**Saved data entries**
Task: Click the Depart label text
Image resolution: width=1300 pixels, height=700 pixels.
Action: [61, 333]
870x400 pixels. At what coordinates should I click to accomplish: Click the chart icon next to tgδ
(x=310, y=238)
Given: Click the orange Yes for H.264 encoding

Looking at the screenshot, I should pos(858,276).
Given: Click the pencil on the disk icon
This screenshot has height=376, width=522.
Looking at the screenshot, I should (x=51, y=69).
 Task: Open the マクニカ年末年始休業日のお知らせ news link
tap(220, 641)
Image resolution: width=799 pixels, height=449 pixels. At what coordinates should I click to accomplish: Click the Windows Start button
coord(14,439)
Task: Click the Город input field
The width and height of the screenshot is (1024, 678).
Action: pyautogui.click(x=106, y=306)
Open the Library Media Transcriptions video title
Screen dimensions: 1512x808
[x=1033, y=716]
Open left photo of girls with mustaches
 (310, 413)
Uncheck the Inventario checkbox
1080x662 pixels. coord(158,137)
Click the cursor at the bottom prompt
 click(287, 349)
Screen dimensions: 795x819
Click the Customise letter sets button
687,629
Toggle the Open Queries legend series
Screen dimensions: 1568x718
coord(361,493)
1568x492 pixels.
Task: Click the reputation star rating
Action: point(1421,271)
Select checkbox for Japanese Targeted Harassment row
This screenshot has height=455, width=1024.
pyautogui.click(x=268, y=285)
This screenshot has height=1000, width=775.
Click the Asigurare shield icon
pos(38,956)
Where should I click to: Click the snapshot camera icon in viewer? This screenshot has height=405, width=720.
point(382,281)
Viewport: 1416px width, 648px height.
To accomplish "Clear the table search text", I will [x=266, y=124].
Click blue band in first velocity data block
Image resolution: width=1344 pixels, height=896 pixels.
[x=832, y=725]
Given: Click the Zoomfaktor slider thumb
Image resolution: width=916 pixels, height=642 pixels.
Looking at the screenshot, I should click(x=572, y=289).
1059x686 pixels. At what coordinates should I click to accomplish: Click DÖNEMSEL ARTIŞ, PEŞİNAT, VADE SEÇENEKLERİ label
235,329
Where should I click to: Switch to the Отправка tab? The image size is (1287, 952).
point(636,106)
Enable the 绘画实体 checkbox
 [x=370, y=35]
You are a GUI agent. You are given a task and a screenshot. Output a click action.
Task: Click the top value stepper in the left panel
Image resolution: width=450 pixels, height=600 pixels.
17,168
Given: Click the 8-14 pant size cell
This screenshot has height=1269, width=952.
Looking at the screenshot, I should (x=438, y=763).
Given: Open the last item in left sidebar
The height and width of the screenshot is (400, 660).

**WHAT THE TASK ASKS**
Please retype every entry above exactly as it stands.

**ANSWER BOX**
Task: Click the Depart label text
Image resolution: width=1300 pixels, height=700 pixels.
Action: [61, 333]
870x400 pixels. At what coordinates should I click to accomplish: Click the chart icon next to tgδ
(x=310, y=238)
Given: Click the orange Yes for H.264 encoding

Looking at the screenshot, I should pos(858,276).
Given: Click the pencil on the disk icon
This screenshot has height=376, width=522.
Looking at the screenshot, I should (x=51, y=69).
 Task: Open the マクニカ年末年始休業日のお知らせ news link
tap(220, 641)
Image resolution: width=799 pixels, height=449 pixels. At what coordinates should I click to accomplish: Click the Windows Start button
coord(14,439)
Task: Click the Город input field
The width and height of the screenshot is (1024, 678).
Action: pyautogui.click(x=106, y=306)
Open the Library Media Transcriptions video title
Screen dimensions: 1512x808
[x=1033, y=716]
Open left photo of girls with mustaches
 (310, 413)
Uncheck the Inventario checkbox
1080x662 pixels. coord(158,137)
Click the cursor at the bottom prompt
 click(287, 349)
Screen dimensions: 795x819
Click the Customise letter sets button
687,629
Toggle the Open Queries legend series
Screen dimensions: 1568x718
coord(361,493)
1568x492 pixels.
Task: Click the reputation star rating
Action: point(1421,271)
Select checkbox for Japanese Targeted Harassment row
This screenshot has height=455, width=1024.
pyautogui.click(x=268, y=285)
This screenshot has height=1000, width=775.
Click the Asigurare shield icon
pos(38,956)
Where should I click to: Click the snapshot camera icon in viewer? This screenshot has height=405, width=720.
point(382,281)
Viewport: 1416px width, 648px height.
To accomplish "Clear the table search text", I will [x=266, y=124].
Click blue band in first velocity data block
Image resolution: width=1344 pixels, height=896 pixels.
[x=832, y=725]
Given: Click the Zoomfaktor slider thumb
Image resolution: width=916 pixels, height=642 pixels.
Looking at the screenshot, I should click(x=572, y=289).
1059x686 pixels. At what coordinates should I click to accomplish: Click DÖNEMSEL ARTIŞ, PEŞİNAT, VADE SEÇENEKLERİ label
235,329
Where should I click to: Switch to the Отправка tab? The image size is (1287, 952).
point(636,106)
Enable the 绘画实体 checkbox
 [x=370, y=35]
You are a GUI agent. You are given a task and a screenshot. Output a click action.
Task: Click the top value stepper in the left panel
Image resolution: width=450 pixels, height=600 pixels.
17,168
Given: Click the 8-14 pant size cell
This screenshot has height=1269, width=952.
Looking at the screenshot, I should (x=438, y=763).
Given: Open the last item in left sidebar
The height and width of the screenshot is (400, 660).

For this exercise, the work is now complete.